DETAILED DESCRIPTION OF THE PREFERRED EMBODIMENT
With reference to the drawings, a description of the preferred
embodiment of the invention will be given. The blowout preventer
("BOP") according to the invention is denoted generally by the
numeral 10. Although the present invention contemplates the use of
various models and types of subsea BOPs, the specific embodiment
described herein contemplates the use of a spherical BOP
manufactured and sold by the NL Shaffer Division of NL Industries,
Inc., Houston, Texas, and as described in U.S. Pat. No. 3,667,721,
assigned to NL Industries, Inc., the assignee of the present
application. The disclosure of said U. S. Pat. No. 3,667,721 is
incorporated herein by reference. FIG. 1 shows the placement of the
pressure release valve 12 within the BOP 10 in accordance with the
present invention. Pressure release valve 12 generally comprises a
valve piston 14 mounted on a shaft 16. As will be explained more
fully below, the shaft 16 extends through an aperture 18 in the
lower housing 20 of the BOP 10 and through a hydraulic operator
assembly 22. The aperture 18 extends from the central passage of
the BOP to the outside of BOP 10. An open vent conduit 23 extends
through the lower housing 20 of the BOP 10 to provide fluid
communication between aperture 18 and the outside of BOP 10.

■ PROBLEMS TO SOLVE:
a – Rescale the records below by writing out all of their lines again, requests included, with every coordinate in the answers multiplied by 0.6 and rounded to a whole number, halves rounding up. Leave all other numbers unchanged and omit the pictures.
b – Supply the next part of the blowout preventer description, beginning after its last sentence.

A run of records
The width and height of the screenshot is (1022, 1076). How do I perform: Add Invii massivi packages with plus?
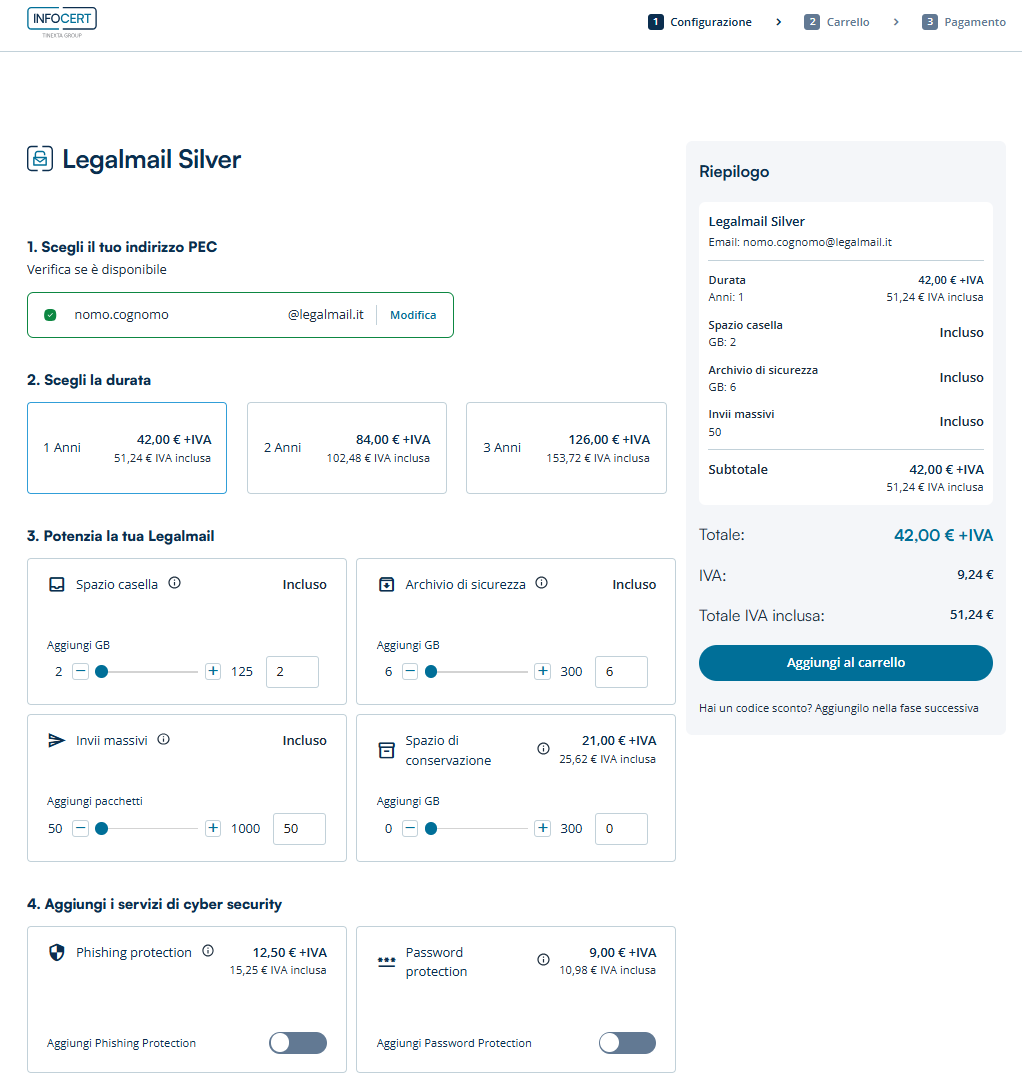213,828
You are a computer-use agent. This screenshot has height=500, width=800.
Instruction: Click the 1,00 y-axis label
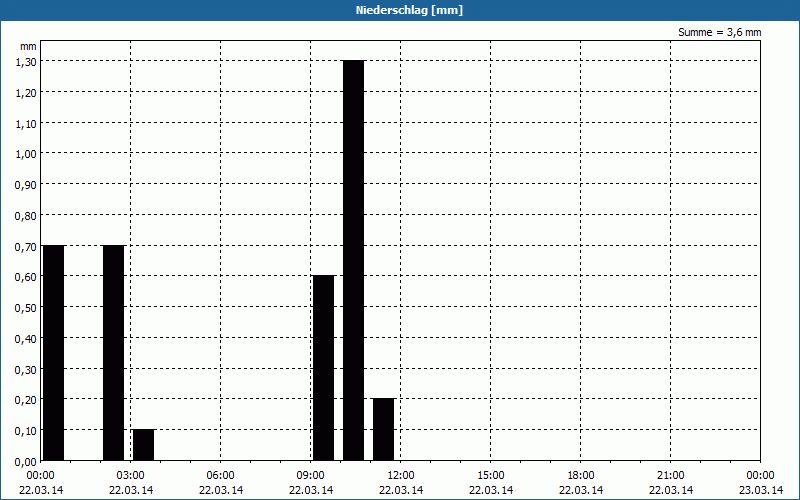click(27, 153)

■ ANSWERS PER TASK:
a –
The width and height of the screenshot is (1022, 1076). How do I perform: Add Invii massivi packages with plus?
128,497
You are a computer-use agent. This screenshot has height=500, width=800.
Instruction: Click the 1,00 y-axis label
click(16, 92)

b –
In the preferred embodiment of the invention, the valve piston 14,
the shaft 16, the aperture 18 and the hydraulic operator assembly
22 are formed with cylindrical symmetry along the axis of shaft 16.
It is clear that other embodiments of the invention may utilize
other types of geometric shapes for the elements of the pressure
release valve 12.
As shown in FIG. 1 and in FIG. 2A, the shaft 16 is slidably
disposed within the cylindrically shaped aperture 18 through the
lower housing 20 of the BOP 10. Shaft 16 is centered within
aperture 18 by rib flanges 24 as shown in FIG. 2A and in FIG. 3.
FIG. 2A shows that shaft 16 is also centered within aperture 18 by
an aperture plug member 26 mounted within the outer wall of lower
housing 20 of the BOP 10.
A detailed cross-sectional view of the valve piston 14 and shaft 16
in open position is shown in FIG. 4. As shown in FIG. 4, valve
piston 14 is fixedly mounted on the end 28 of shaft 16. Valve
piston 14 is formed having circumferential grooves, 30 and 32. A
first circular lip-type elastomeric 0-ring 34 is mounted within
groove 30 and a second circular lip-type elastomeric 0-ring 36 is
mounted within groove 32. It should be appreciated that the portion
of aperture 18 adjacent to the central bore of the BOP is widened
to receive valve piston 14 when shaft 16 is in closed position.
Thus, when shaft 16 is in the closed position as shown in FIG. 2A,
then 0-ring 34 and 0-ring 36 seal against cylindrically shaped
surface 38 of the widened portion of aperture 18.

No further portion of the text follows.